▸ WHAT IS NEEDED:
Extract every text line from the records below, character for character, and omit the pictures.
— START OF DATASET RECORDS —
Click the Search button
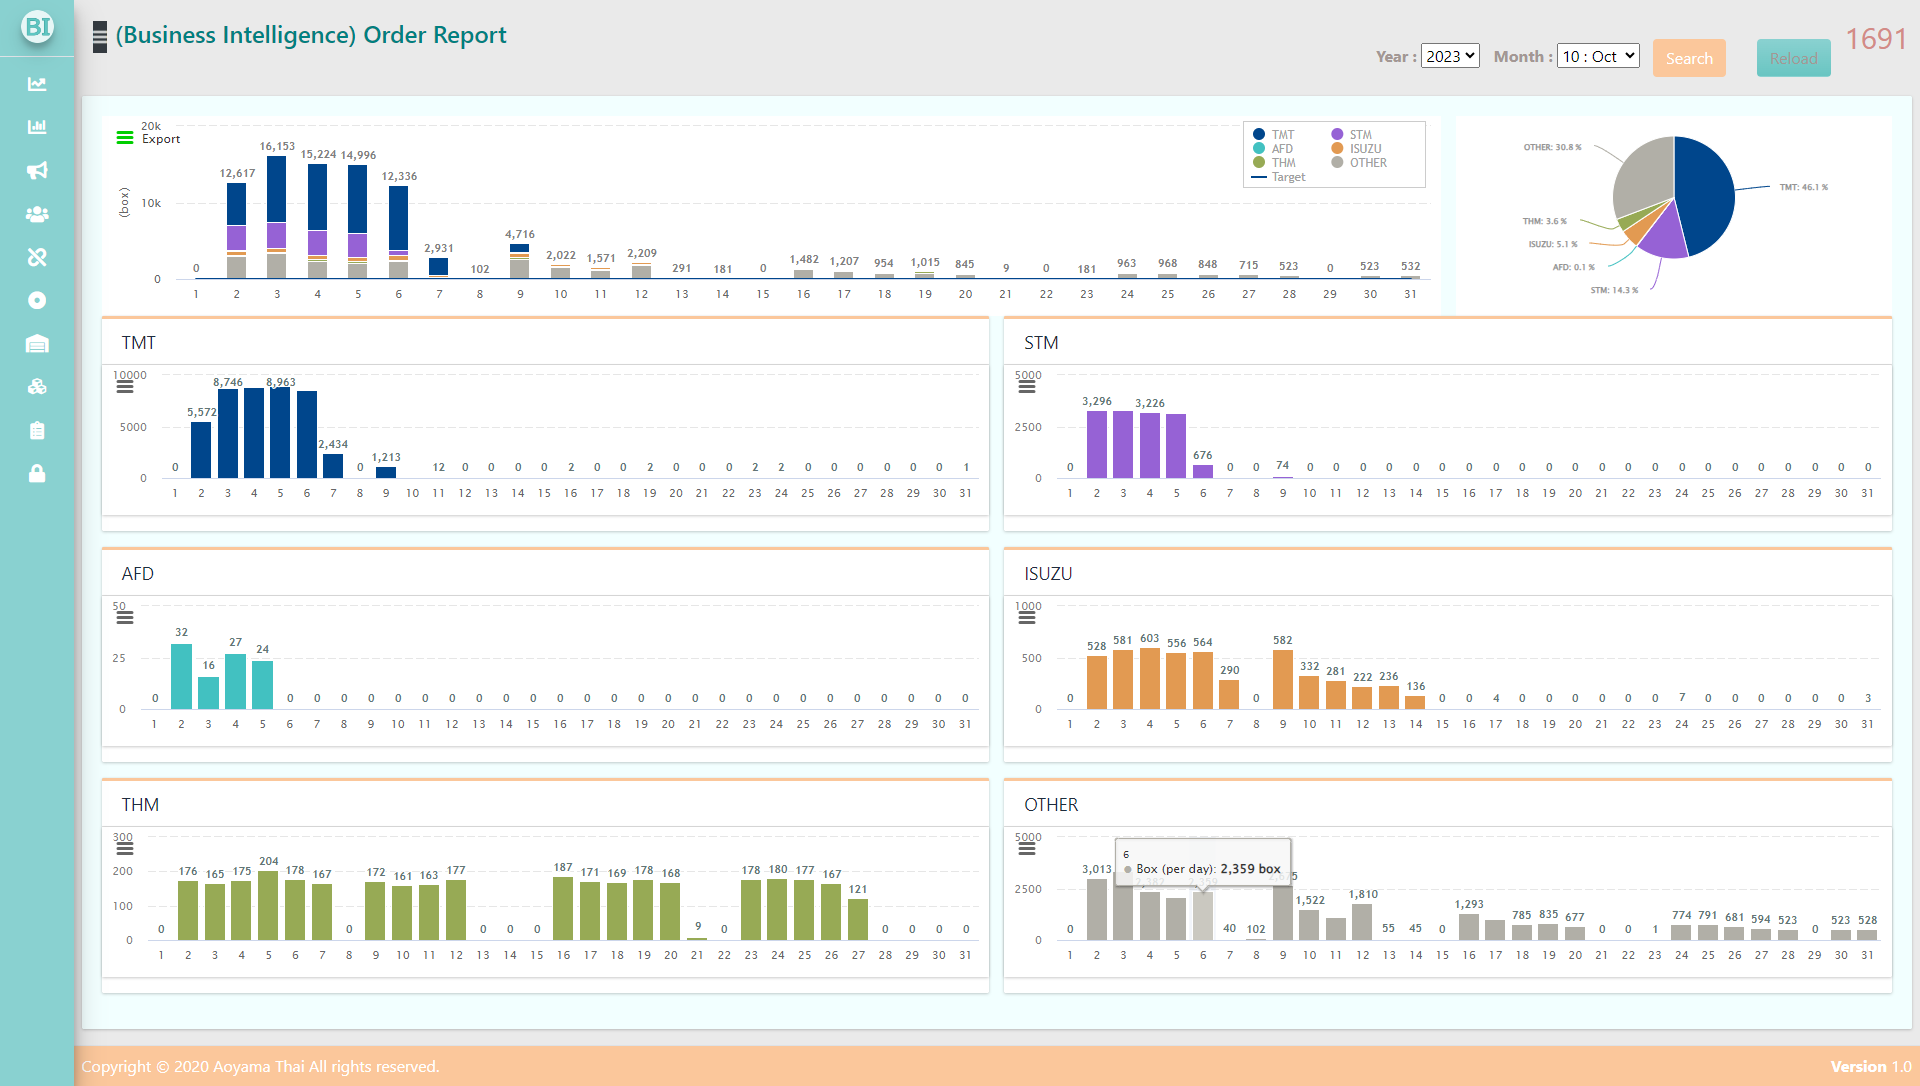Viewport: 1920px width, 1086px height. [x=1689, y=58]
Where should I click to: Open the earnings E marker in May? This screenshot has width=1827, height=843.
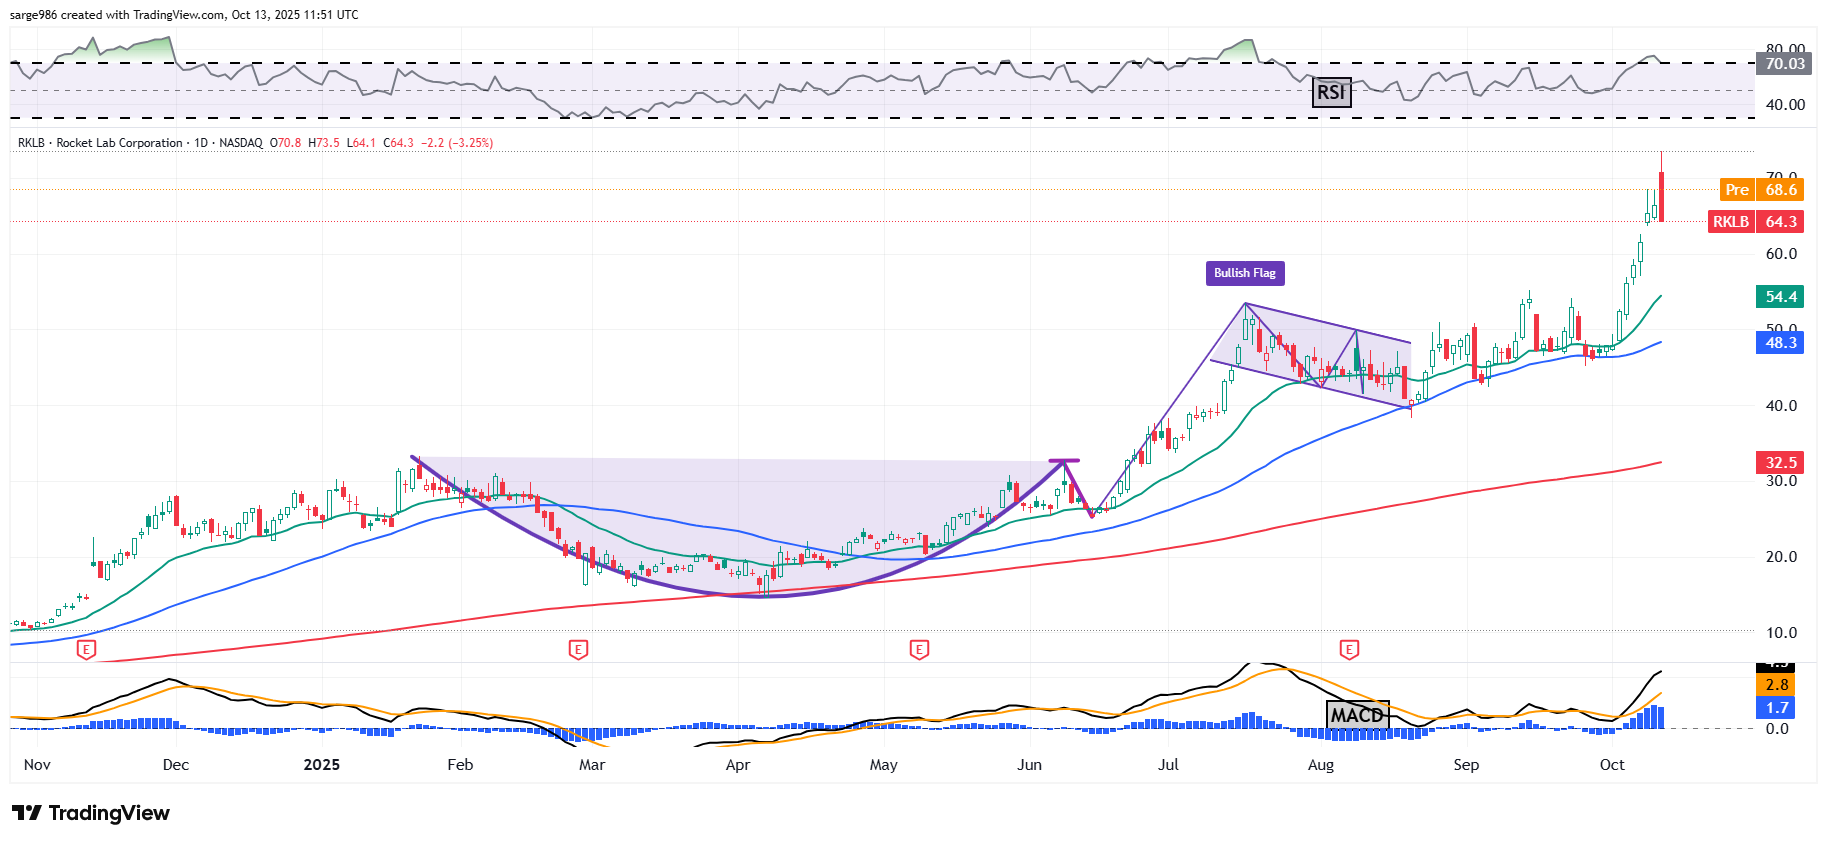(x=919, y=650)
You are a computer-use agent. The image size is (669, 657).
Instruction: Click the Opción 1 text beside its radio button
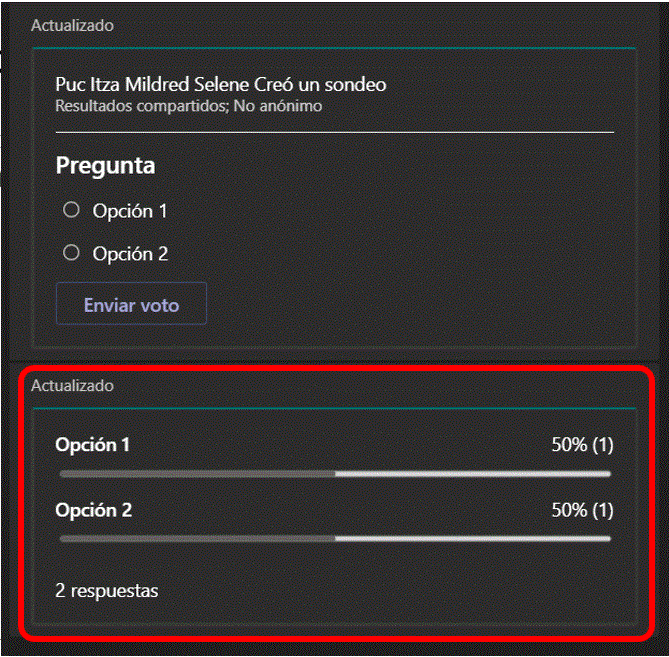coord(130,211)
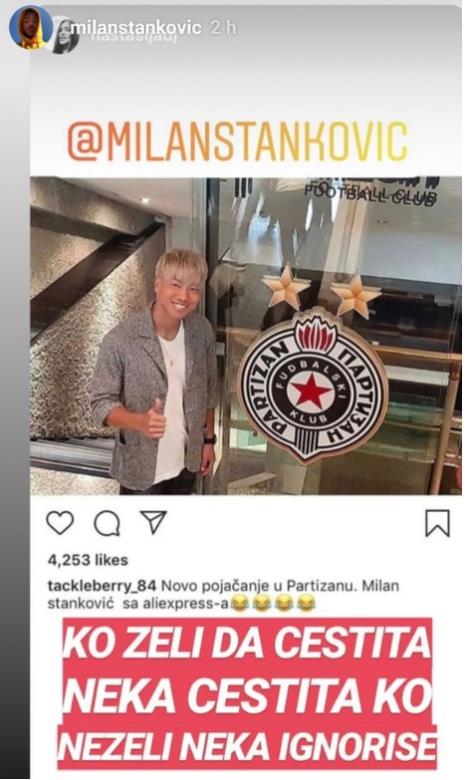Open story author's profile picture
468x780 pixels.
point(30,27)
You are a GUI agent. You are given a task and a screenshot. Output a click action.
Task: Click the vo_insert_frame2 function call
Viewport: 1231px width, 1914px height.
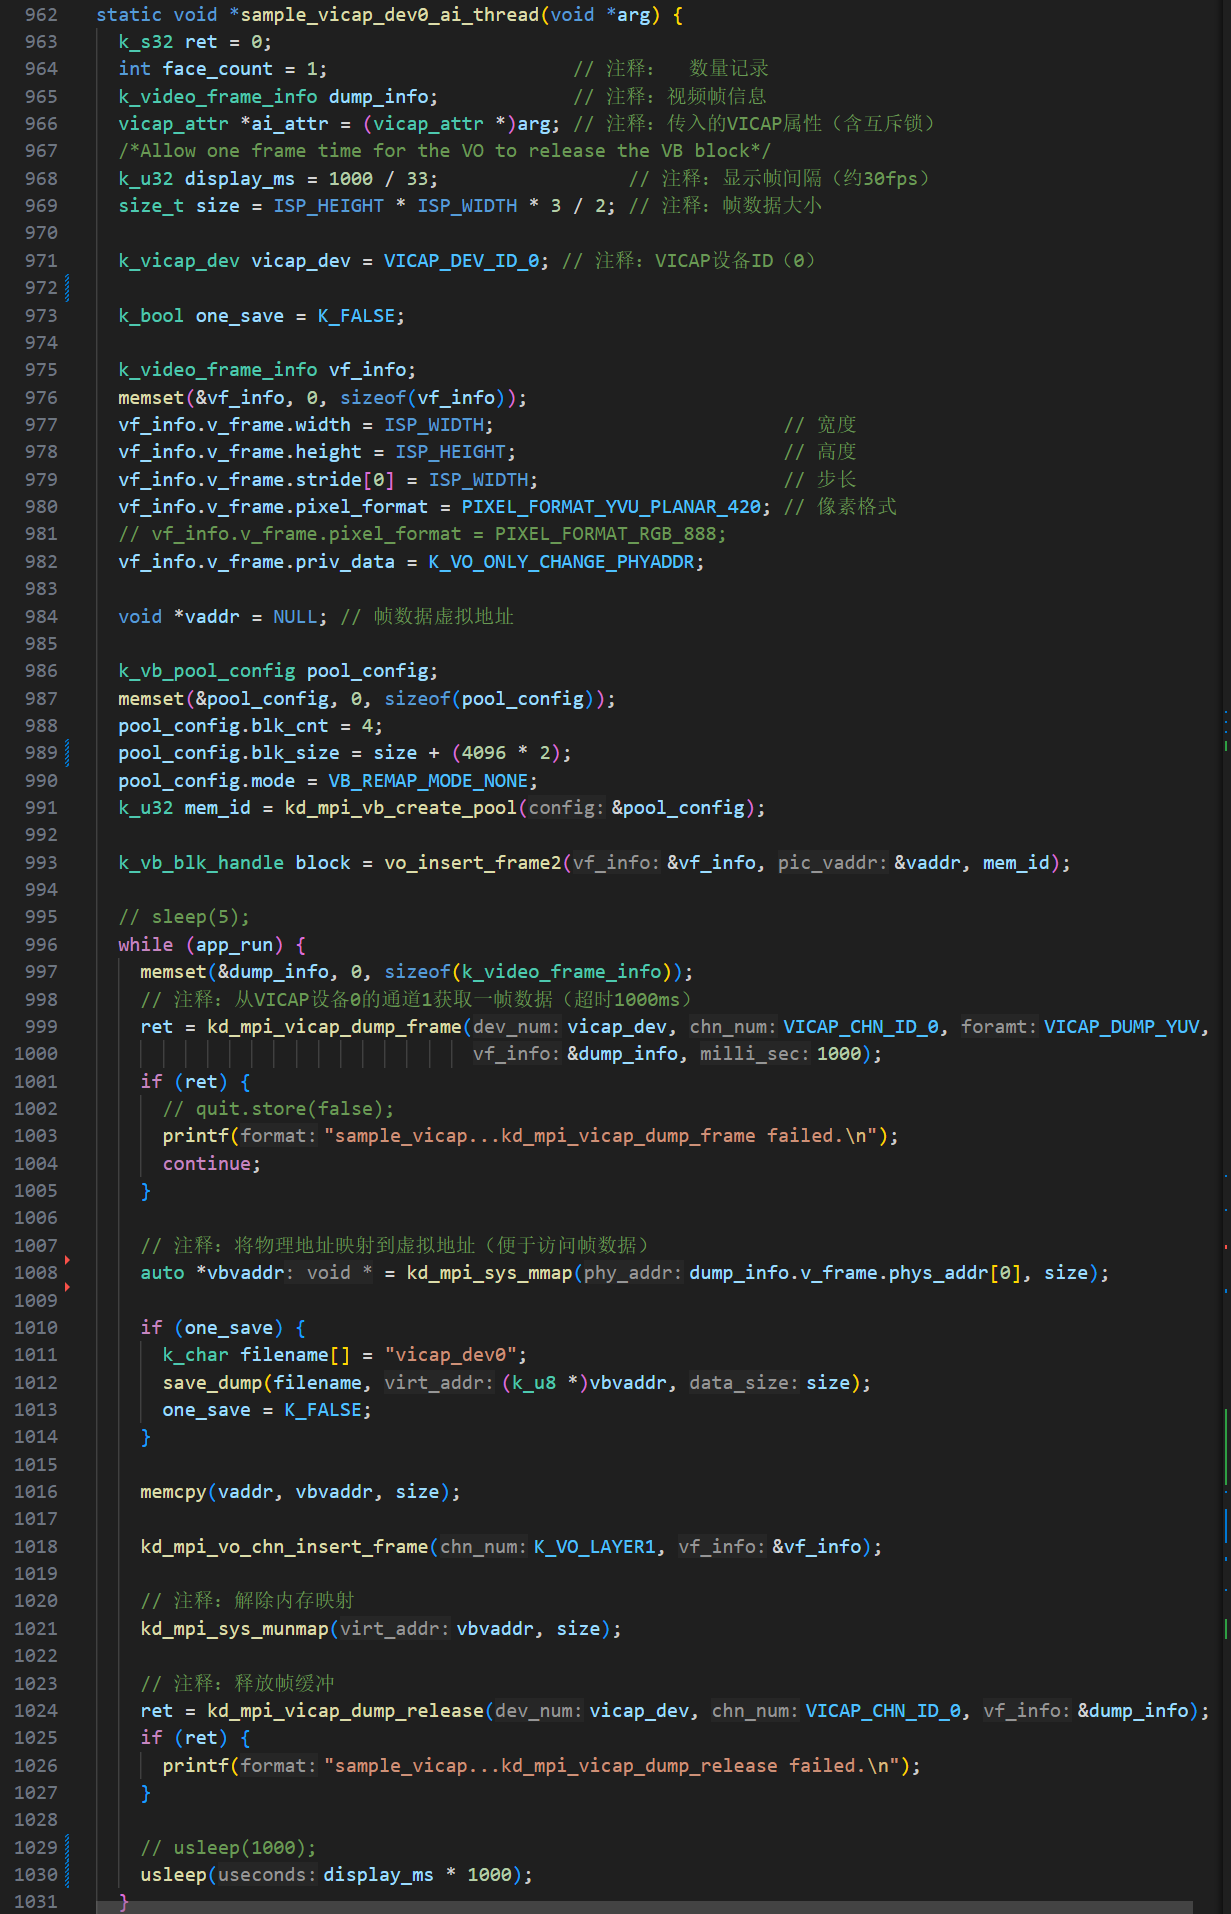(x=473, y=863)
— END OF DATASET RECORDS —
▸ REPLY TO THE TASK:
Click the Search button
Viewport: 1920px width, 1086px height. [x=1689, y=58]
Where should I click to: Open the earnings E marker in May? This screenshot has width=1827, height=843.
(x=919, y=650)
You are a computer-use agent. The image size is (669, 657).
Instruction: Click the Opción 1 text beside its radio button
coord(130,211)
Open story author's profile picture
468x780 pixels.
point(30,27)
You are a GUI agent. You are given a task and a screenshot. Output a click action.
Task: Click the vo_insert_frame2 function call
Viewport: 1231px width, 1914px height.
(x=473, y=863)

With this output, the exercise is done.